**** Given passage
A cunning work, Louis Pasteur probably did more than any other sound film to define the biopic. Its plot patterns would be reproduced near-unchanged in subsequent pictures like The Life of Emile Zola, Dr Ehrlich’s Magic Bullet, A Dispatch From Reuters, Edison The Man, The Adventures of Mark Twain, et cetera, and still has influence upon flimsy modern contraptions like A Beautiful Mind and The Great Debaters. The single-minded heroic visionary forges ahead against the forces of reaction, bigotry, and pompous officialdom – usually embodied by some conveniently invented characters who have to either convert or eat their hats at the end. Here such a figure is Dr Charbonnet (Fritz Leiber), court physician for Napoleon III and all-round wanker, and his coterie of like-minded establishment dolts who relentlessly stand in the way of Paul Muni’s Pasteur.
It is as entertaining as it is dubious an approach, as Pasteur gains credit for rescuing his nation from debt after the Franco-Prussian War as well as improving health and wellbeing everywhere. At no point is the curing of milk described. If the relentless prods to remind us of the nobility of the hero’s enterprise and the small-mindedness of bureaucrats and hidebound experts get a bit tiresome (though these days, reminders of why we should care are all too often missing from bio-pics), Muni’s performances never do. Tired of playing half-wit hunkies as in Scarface, Black Fury, and Bordertown, Muni pushed to make Pasteur against the resistance of Jack Warner who had no idea a new prestige genre would be born. Muni’s ability to play resources of wit and brilliance mixed with all-too-human moments of befuddlement, prickliness and even a longing for escape to simplicity, invested his Pasteur and Zola with liveliness beyond the hagiographic tendency of the screenplays.
Dieterle’s skilful direction is a great plus. The film begins with a startling communique from an era of pre-modern medicine, where a clumsy, filthy doctor is shot by the grief-stricken husband of a woman who died of infection after he delivered their baby. Dieterle has little chance with the cramped budget and necessarily talky subject matter to make such dramatic impressions, but he constantly finds inventive ways to reduce and communicate complex processes, from the political dissolution of Napoleon III’s empire to the method of Pasteur’s working to discover a cure for rabies. Dieterle builds to a haunting moment where Pasteur, rattled by lack of sleep, overwork, and his daughter’s giving birth, slowly subsides into the black insensibility of a stroke.
The quality often lacking from modern bio-pics, for all their warts and all approach, is that as they throw in all the moments of drug addiction, infidelity and mental illness we love so much, they usually leave out the context of achievement that Pasteur works so hard to present. Pasteur isn’t as good a film as Zola, for that film’s high drama came tied in a ribbon. But you could do a lot worse…like A Beautiful Mind…
The horror movie fan in me notes that here Pasteur’s wife is played by Josephine Hutchinson, who would later play Basil Rathbone’s wife in The Son of Frankenstein, just as Zola’s wife was played by Gloria Holden, of Dracula’s Daughter fame.
********
> Required action 1:
Answer from the Pasteur review:
(a) Which actor plays Dr Charbonnet?
(b) Who shoots the doctor at the start of the film?
(c) Which actress plays Pasteur's wife?
> Required action 2: Rewrite everything in the Pasteur review from "The quality often" down to "Dracula’s Daughter fame.", substituting "horror film fan" for "horror movie fan".
The listing that follows has no connection to the film review above.
**** Data
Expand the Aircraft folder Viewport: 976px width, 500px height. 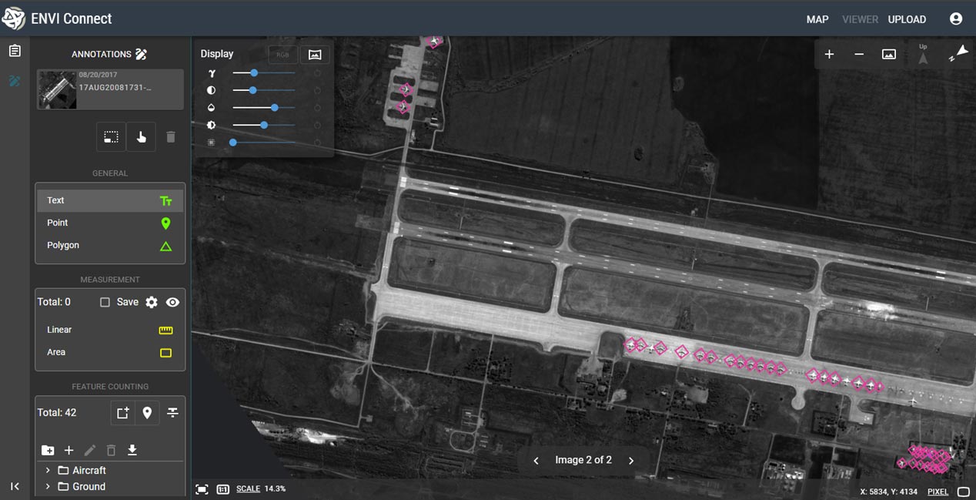coord(48,470)
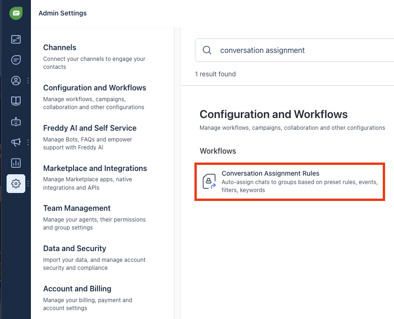394x319 pixels.
Task: Click the admin settings gear icon
Action: tap(16, 184)

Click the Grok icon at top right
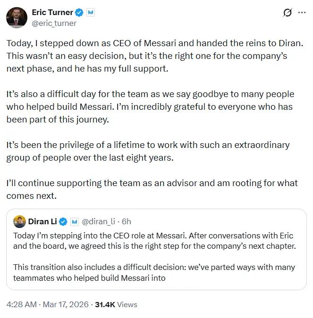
********
> Exercise result 1:
(a) Fritz Leiber
(b) The grief-stricken husband of a woman who died of infection after the doctor delivered their baby
(c) Josephine Hutchinson

> Exercise result 2:
The quality often lacking from modern bio-pics, for all their warts and all approach, is that as they throw in all the moments of drug addiction, infidelity and mental illness we love so much, they usually leave out the context of achievement that Pasteur works so hard to present. Pasteur isn’t as good a film as Zola, for that film’s high drama came tied in a ribbon. But you could do a lot worse…like A Beautiful Mind…
The horror film fan in me notes that here Pasteur’s wife is played by Josephine Hutchinson, who would later play Basil Rathbone’s wife in The Son of Frankenstein, just as Zola’s wife was played by Gloria Holden, of Dracula’s Daughter fame.